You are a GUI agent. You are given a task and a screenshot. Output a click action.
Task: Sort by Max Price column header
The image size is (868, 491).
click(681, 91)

▬▬▬▬▬▬

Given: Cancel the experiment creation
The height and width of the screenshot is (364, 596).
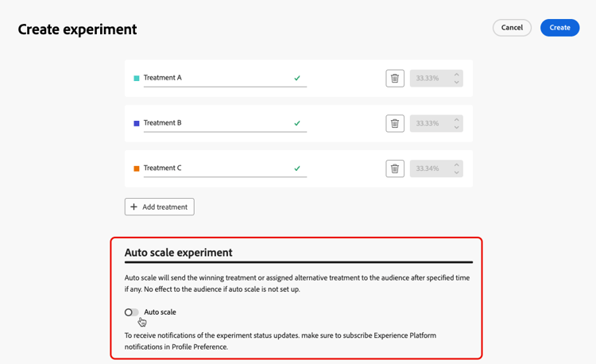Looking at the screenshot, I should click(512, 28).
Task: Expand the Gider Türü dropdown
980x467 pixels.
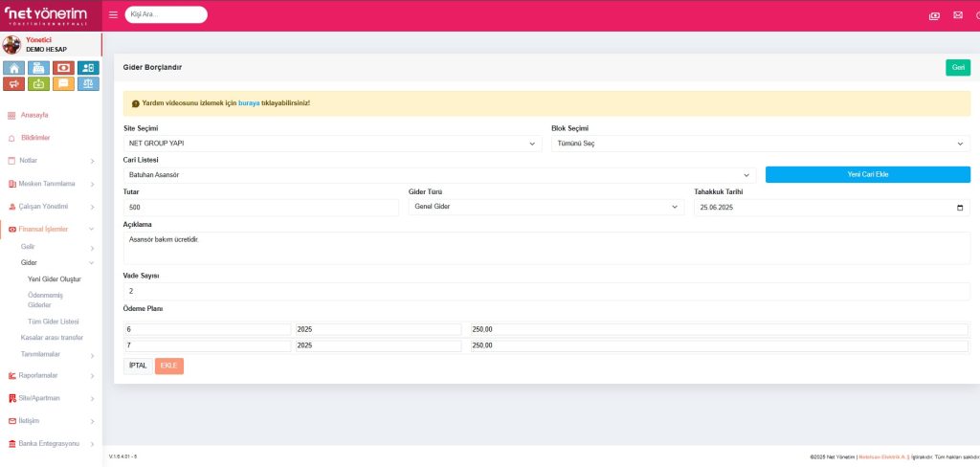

▬▬▬▬▬▬

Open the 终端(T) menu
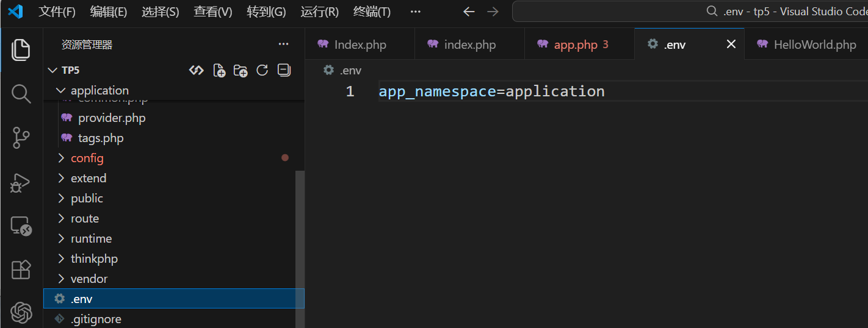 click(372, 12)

▬▬▬▬▬▬

Requirement: Above are the records; repeat exactly the lines from the one holding "Task: Expand the Gider Türü dropdown" down to the one holding "980x467 pixels.", end lines included.

Your solution:
Task: Expand the Gider Türü dropdown
980x467 pixels.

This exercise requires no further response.